Mackay-Sim accomplished his own world first in 2002 when, with the assistance of doctors at Brisbane's Princess Alexandra Hospital, he transplanted olfactory stem cells into the spinal cord of a man crippled in a car accident. The procedure was repeated with two other paraplegic patients at the same hospital and the study wrapped up in 2007.
While the procedures didn't result in any of the patients regaining useful movement in their legs, the results of Mackay-Sim's clinical trials, published in 2005 and 2008, paved the way for further development of olfactory stem cell transplantation.
One researcher who followed Mackay-Sim's trials closely was Geoffrey Raisman from University College London, who visited the Australian team shortly after the first operation in Brisbane to study their work. Raisman later led the British team who worked with Polish surgeon Tabakow on Darek Fidyka in 2012.
Tabakow deployed 100 separate micro-injections of olfactory sheathing cells above and below Fidyka's spinal injury, with the hope these cells would provide a skeleton for nerve fibres to grow and reconnect. A former volunteer firefighter, Fidyka had become paralysed in 2010 after a severe knife attack by the jealous ex-husband of his girlfriend. The repeated stab wounds to Fidyka's back severed his spinal cord, paralysing from the waistdown. (Fidyka's attacker, a fellow firefighter, committed suicide shortly afterwards.)

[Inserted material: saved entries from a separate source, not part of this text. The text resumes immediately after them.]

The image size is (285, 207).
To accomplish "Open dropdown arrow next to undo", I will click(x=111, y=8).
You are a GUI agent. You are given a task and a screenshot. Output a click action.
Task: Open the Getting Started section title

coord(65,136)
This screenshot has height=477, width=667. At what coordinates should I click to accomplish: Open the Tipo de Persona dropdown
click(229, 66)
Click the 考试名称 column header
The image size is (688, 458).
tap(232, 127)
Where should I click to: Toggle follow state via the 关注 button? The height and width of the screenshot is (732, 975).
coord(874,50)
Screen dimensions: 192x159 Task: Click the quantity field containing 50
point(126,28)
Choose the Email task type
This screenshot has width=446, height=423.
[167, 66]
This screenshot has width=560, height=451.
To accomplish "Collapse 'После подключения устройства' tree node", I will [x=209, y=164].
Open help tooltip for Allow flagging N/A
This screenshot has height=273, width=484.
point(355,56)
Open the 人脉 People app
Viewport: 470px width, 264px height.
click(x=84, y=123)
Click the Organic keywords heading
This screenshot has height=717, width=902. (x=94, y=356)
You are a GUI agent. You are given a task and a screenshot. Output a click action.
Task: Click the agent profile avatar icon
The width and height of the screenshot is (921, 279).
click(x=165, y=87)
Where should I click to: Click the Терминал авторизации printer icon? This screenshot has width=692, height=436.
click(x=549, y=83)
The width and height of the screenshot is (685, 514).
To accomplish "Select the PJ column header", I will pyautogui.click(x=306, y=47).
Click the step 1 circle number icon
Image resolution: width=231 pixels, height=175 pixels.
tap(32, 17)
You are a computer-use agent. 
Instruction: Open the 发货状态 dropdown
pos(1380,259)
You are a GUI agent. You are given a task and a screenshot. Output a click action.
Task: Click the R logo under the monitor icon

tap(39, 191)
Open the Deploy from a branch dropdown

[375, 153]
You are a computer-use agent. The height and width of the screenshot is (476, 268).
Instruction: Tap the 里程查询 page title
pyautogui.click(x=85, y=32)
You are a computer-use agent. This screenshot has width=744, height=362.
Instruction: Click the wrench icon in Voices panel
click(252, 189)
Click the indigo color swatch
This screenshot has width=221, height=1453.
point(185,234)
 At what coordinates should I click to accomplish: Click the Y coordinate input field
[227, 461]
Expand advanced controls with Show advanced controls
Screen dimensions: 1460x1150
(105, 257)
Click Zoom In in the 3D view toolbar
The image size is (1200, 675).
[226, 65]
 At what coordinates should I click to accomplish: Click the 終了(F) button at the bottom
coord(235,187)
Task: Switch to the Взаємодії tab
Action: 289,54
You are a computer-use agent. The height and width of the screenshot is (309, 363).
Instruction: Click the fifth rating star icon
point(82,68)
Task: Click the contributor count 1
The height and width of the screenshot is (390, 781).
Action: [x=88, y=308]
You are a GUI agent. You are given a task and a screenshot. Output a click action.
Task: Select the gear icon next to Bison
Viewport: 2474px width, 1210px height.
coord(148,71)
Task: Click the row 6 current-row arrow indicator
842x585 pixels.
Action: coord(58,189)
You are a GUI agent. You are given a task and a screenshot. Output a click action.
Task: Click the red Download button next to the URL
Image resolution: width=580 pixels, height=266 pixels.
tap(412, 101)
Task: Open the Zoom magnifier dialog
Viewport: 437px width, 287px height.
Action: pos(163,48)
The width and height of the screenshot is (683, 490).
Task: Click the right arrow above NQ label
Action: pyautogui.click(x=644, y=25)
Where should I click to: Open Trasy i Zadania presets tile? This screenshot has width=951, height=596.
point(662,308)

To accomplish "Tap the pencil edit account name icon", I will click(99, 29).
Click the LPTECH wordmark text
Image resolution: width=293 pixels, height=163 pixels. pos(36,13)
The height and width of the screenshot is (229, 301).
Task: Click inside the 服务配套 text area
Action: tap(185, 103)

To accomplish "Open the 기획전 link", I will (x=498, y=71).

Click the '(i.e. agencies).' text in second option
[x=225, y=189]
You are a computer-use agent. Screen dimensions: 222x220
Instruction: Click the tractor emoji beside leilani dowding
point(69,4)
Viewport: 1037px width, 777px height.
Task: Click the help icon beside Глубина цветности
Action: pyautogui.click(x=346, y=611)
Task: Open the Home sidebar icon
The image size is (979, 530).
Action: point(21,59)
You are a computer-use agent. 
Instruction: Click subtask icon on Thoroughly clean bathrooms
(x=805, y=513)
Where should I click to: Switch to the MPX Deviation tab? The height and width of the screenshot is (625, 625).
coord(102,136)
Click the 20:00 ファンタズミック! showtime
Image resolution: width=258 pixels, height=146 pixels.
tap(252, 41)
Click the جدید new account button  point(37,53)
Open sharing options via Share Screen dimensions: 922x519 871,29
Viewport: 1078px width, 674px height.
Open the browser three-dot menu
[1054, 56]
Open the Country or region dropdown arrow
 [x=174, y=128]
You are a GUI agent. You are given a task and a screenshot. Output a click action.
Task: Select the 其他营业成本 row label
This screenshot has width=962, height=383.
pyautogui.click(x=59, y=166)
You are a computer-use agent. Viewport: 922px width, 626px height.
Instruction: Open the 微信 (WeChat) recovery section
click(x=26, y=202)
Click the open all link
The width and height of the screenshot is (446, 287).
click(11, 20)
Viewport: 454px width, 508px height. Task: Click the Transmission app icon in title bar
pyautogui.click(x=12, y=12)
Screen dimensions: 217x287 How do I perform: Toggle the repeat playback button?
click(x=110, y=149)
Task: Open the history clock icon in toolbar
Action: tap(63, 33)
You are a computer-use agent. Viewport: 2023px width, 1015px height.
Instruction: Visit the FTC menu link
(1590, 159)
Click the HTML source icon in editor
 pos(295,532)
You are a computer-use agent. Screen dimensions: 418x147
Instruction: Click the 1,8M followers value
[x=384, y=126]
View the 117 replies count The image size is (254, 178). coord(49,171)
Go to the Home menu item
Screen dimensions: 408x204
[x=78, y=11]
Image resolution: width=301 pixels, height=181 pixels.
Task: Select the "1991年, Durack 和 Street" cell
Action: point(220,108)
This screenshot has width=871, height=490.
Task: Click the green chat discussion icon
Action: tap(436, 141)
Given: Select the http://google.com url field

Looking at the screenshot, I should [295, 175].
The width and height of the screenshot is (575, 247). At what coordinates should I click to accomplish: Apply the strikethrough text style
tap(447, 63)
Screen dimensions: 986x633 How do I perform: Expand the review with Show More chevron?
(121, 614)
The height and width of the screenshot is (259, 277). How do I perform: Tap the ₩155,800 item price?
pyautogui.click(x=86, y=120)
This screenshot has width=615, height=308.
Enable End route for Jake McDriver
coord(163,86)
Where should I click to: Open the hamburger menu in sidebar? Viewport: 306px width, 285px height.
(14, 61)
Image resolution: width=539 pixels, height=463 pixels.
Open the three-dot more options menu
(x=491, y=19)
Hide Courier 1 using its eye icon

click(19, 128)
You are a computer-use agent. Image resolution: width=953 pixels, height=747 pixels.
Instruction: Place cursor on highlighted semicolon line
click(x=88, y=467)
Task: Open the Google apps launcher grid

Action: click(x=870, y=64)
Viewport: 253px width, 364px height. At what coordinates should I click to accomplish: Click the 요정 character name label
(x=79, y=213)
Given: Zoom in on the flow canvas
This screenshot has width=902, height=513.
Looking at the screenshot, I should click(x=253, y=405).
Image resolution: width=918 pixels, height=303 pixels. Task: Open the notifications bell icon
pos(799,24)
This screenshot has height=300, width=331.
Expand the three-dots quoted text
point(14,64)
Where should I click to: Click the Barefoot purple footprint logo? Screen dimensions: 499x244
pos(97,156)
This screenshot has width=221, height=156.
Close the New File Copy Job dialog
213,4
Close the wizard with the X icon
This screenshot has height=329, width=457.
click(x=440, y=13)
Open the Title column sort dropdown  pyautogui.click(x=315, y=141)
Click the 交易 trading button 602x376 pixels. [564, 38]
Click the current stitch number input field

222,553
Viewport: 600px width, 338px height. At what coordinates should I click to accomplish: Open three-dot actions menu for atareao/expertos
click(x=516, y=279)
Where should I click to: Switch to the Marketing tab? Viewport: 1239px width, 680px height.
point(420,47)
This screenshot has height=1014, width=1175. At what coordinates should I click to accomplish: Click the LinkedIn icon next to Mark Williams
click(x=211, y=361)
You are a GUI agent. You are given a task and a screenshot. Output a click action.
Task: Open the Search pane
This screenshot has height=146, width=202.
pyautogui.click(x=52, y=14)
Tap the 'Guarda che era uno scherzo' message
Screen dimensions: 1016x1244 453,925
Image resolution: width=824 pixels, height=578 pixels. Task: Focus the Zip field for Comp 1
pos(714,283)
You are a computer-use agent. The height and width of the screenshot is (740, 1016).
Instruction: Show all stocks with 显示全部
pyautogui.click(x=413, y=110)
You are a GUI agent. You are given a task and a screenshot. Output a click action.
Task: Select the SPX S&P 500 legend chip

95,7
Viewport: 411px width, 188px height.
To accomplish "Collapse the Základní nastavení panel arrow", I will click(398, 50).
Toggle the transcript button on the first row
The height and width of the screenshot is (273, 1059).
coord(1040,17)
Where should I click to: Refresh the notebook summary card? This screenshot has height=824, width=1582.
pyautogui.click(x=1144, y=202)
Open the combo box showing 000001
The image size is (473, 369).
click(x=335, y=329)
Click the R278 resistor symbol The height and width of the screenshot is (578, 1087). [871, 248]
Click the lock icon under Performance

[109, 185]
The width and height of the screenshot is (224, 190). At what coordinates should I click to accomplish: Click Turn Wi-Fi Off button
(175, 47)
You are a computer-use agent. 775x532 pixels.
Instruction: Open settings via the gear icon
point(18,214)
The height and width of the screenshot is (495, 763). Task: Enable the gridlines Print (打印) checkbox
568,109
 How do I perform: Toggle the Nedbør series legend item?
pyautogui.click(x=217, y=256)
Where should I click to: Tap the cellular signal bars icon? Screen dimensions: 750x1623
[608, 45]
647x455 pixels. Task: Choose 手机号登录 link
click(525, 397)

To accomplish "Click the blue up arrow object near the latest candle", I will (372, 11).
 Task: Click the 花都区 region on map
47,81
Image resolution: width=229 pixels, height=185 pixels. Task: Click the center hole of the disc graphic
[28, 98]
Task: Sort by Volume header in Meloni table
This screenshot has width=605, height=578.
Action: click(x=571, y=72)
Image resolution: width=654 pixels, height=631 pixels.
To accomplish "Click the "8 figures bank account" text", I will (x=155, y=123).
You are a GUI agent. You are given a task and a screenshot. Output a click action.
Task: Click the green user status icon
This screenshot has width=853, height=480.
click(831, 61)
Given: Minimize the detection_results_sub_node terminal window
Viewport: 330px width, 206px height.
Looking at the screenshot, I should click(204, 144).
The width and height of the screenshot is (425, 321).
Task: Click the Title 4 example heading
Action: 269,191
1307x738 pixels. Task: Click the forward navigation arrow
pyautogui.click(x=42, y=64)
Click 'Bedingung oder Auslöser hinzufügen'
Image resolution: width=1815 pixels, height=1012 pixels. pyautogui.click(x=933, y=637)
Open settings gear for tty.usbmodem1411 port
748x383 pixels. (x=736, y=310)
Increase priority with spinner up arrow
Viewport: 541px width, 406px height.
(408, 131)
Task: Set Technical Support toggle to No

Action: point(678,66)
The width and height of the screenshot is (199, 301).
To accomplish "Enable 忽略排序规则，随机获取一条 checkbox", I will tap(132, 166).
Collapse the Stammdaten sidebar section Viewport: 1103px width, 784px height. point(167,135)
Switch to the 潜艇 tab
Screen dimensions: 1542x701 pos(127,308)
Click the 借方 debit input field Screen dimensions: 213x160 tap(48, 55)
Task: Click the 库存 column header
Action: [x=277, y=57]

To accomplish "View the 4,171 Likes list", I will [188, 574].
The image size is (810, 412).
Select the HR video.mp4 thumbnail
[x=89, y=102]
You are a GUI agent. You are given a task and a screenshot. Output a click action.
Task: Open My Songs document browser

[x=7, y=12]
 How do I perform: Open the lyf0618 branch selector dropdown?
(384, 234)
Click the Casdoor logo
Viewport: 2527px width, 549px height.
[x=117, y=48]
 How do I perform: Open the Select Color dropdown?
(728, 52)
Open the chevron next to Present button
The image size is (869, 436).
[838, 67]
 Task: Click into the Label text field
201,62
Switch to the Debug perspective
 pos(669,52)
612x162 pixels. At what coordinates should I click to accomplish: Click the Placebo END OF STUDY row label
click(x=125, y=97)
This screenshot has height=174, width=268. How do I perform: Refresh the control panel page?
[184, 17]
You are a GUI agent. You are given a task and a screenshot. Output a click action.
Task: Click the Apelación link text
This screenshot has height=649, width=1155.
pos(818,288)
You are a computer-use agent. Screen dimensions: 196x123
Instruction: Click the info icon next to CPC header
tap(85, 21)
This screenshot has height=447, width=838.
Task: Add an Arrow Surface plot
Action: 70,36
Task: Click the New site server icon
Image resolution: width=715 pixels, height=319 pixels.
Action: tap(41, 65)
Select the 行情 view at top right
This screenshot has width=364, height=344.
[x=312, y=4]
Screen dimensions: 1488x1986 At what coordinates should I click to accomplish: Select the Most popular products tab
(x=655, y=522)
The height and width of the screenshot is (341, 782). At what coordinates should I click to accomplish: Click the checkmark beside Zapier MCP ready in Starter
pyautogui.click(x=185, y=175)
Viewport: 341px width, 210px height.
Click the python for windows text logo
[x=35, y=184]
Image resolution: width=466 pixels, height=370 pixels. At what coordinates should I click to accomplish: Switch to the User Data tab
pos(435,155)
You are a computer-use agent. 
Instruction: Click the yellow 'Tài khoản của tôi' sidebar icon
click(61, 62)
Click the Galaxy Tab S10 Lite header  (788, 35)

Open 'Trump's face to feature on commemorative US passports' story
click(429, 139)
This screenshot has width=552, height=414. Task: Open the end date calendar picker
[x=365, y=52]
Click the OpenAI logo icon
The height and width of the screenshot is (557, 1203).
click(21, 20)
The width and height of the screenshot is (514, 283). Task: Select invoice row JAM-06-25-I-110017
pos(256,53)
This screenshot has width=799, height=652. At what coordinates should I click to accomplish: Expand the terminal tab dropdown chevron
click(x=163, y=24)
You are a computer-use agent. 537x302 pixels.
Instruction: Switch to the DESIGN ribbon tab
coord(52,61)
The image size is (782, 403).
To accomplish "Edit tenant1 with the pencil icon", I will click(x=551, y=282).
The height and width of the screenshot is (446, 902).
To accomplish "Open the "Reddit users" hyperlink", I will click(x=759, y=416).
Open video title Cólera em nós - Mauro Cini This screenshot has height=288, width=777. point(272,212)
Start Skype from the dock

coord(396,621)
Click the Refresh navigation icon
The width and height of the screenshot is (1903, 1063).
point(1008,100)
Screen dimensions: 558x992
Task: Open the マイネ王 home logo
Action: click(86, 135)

There's no doubt Tabakow's work was a major advance on Mackay-Sim's research. Tabakow's strategy was to extract ensheathing cells specifically from the olfactory bulbs in Fidyka's nose, grow them in a culture, while also extracting nerve cells from his ankle in a multi-pronged attempt at spinal cord reconstruction. After a series of operations, Fidyka can walk with the assistance of a frame, has regained some bladder control and sexual function, and can ride a tricycle.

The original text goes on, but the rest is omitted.